- Text passage
——————————

For me, an error was mostly the same as a comment (e.g. just a string of "anything" characters) except it had a different value for the node's "type". Of course it makes sense to index the errors so you can quickly find the locations of all errors; and so that (e.g.) when the user defines a new symbol (function name, variable name) you search the list of errors and determine if any of them aren't errors any more. That also means the compiler can quickly generate a list of errors without loading or decoding most of the file.
MessiahAndrw wrote:I think the pre-optimisation stuff is interesting. My main motivation isn't faster build times, but if this stuff is made simple to implement, I'll take it.
Yes, I want to get rid of tools like make. You should be able to just open a project in the IDE and click 'build', with an equivalent that can be automated from the command line. You should be able to add dependencies easily in the IDE (either another project in source form, or the built binary library), and when you build a project it makes sure that the dependencies are built and up to date first.
I want to stream-line everything. Instead of wasting time learning/writing/maintaining makefiles, having a directory of separate source files and separate object files, having a separate linker, and having slow compile times; I want "single file contains source for single executable" with very fast compile times.
MessiahAndrw wrote:I love the idea of live coding. If we are able to execute the same AST that the editor manipulates, why can't we modify it while it's running in debug/interpret mode? Image a game loop and being able to adjust the physics constants as it's running to see what feels right. (Interpreting the AST is in the editor only, the language will be compiled when you actually build it.)
There's no reason you can't have a virtual machine that executed/interprets the AST that does allow live coding (in addition to a compiler that generates fast code that can't support live coding).
Cheers,
Brendan

——————————

- Exercise prompt
Please retype the forum post from "Yes, I want" up to and including "to date first.". The data after this point is unrelated to the forum post.

- Given data
——————————

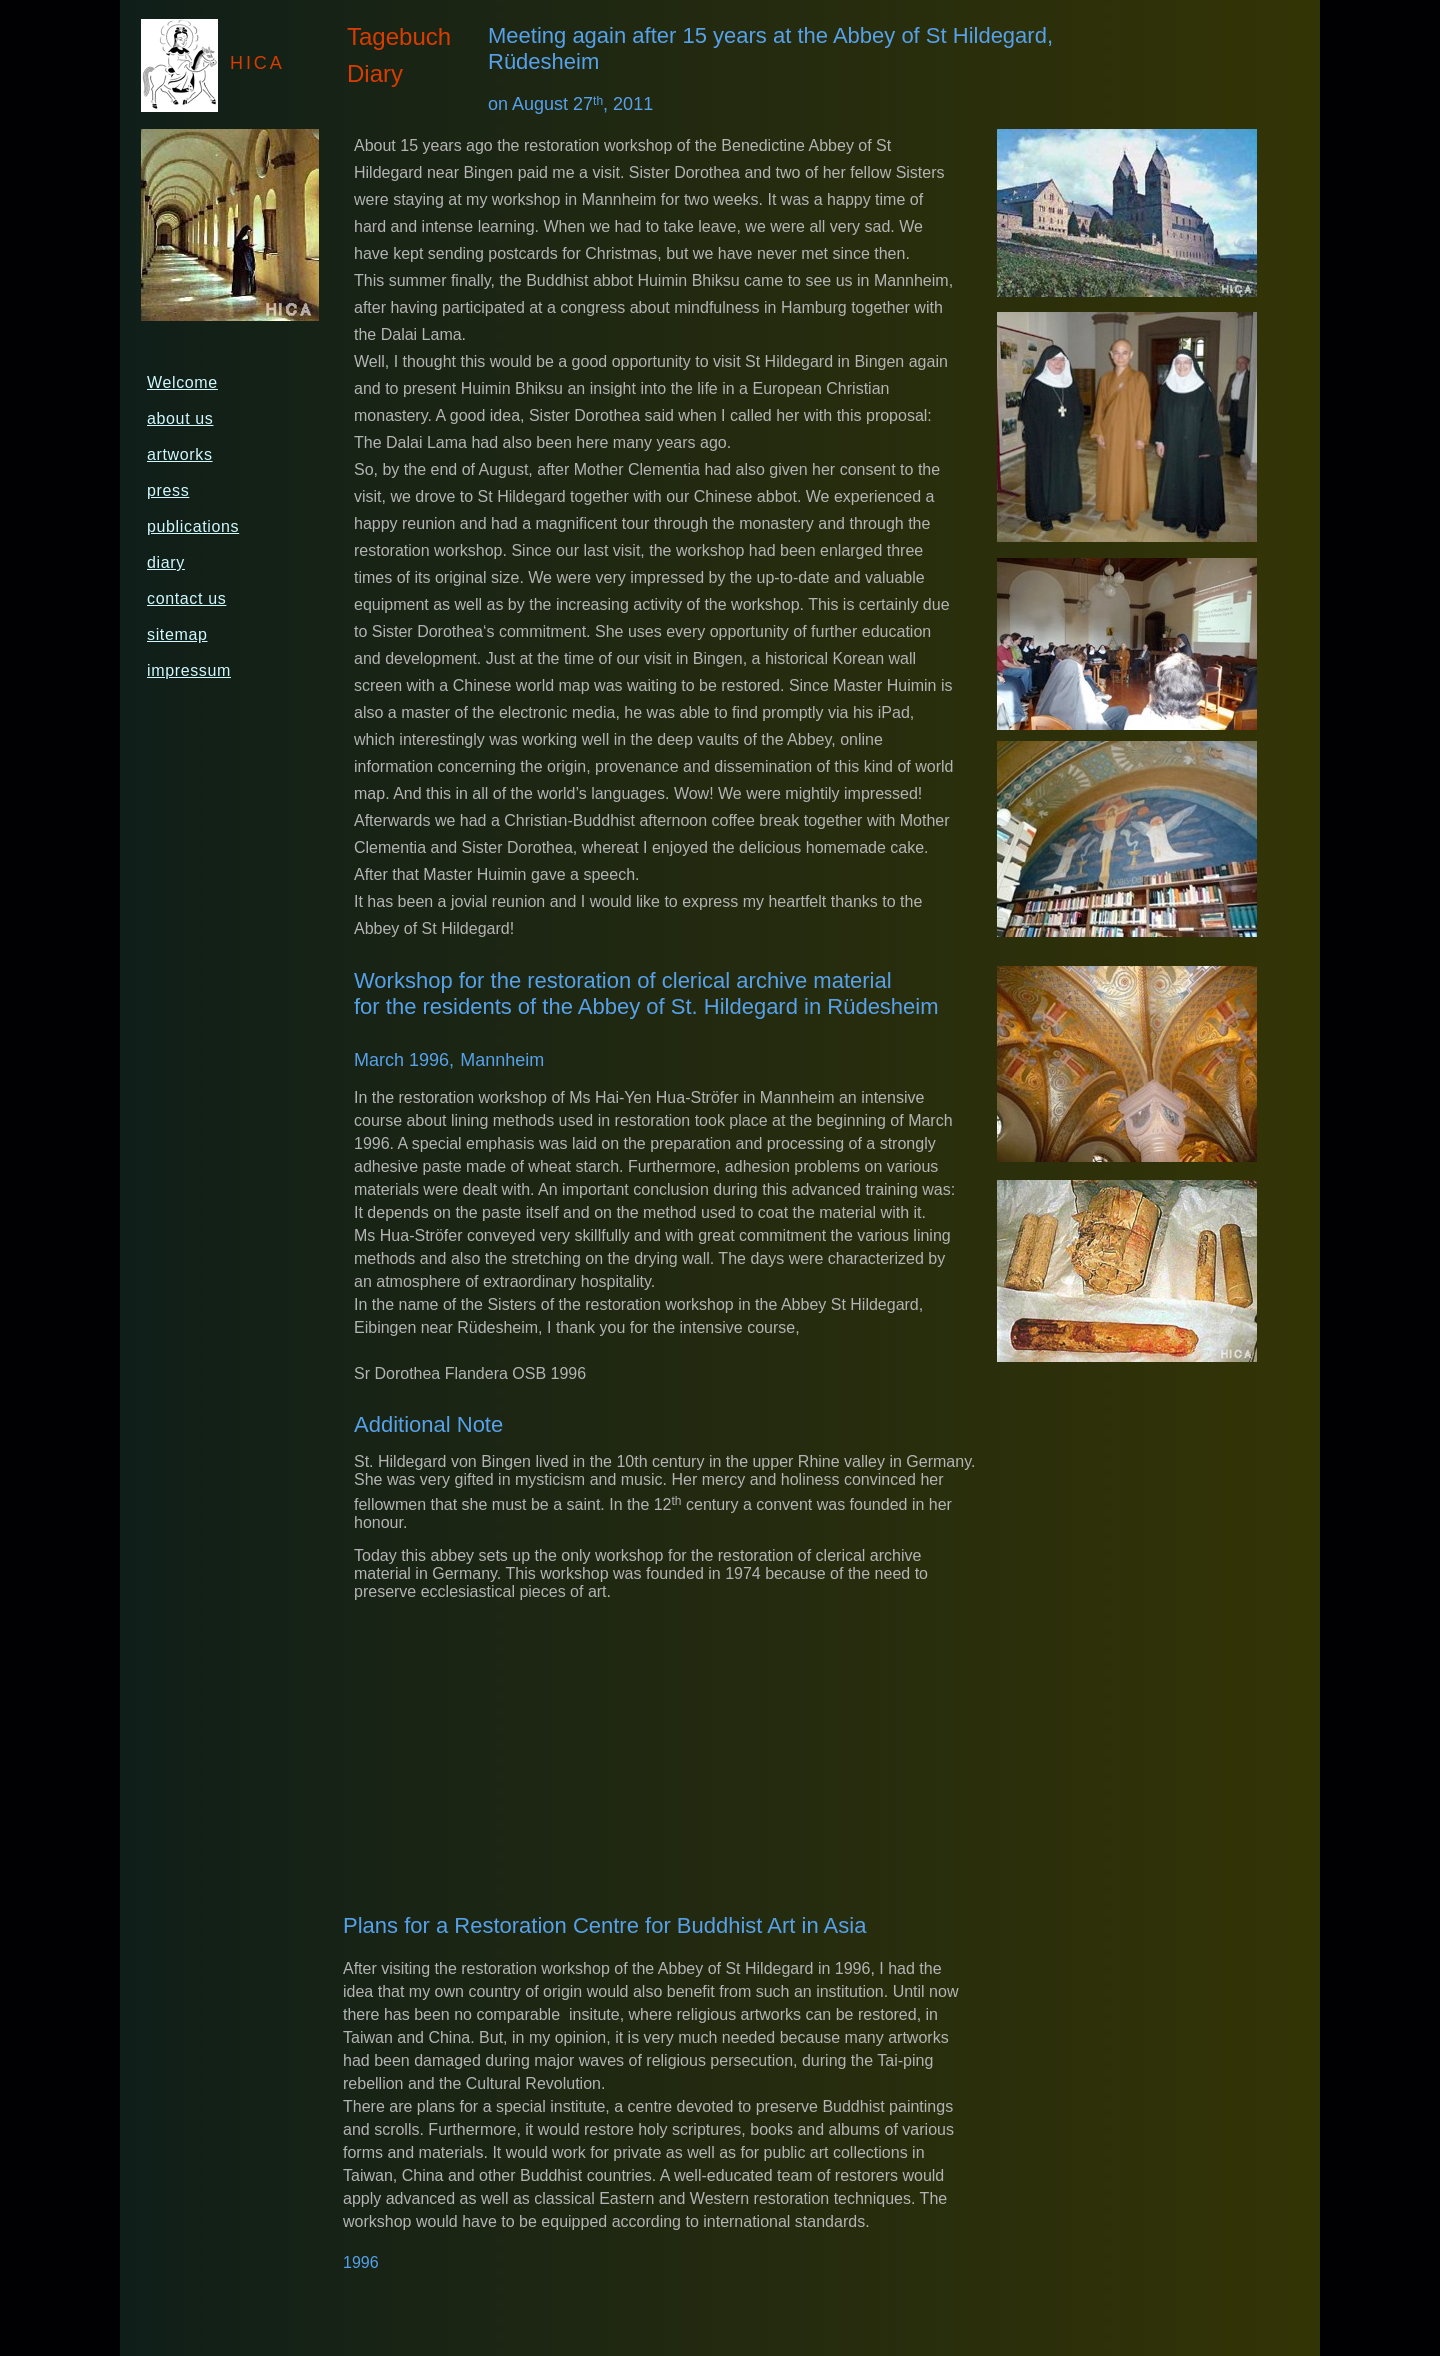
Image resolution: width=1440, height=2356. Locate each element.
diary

——————————

- Answer to the exercise
Yes, I want to get rid of tools like make. You should be able to just open a project in the IDE and click 'build', with an equivalent that can be automated from the command line. You should be able to add dependencies easily in the IDE (either another project in source form, or the built binary library), and when you build a project it makes sure that the dependencies are built and up to date first.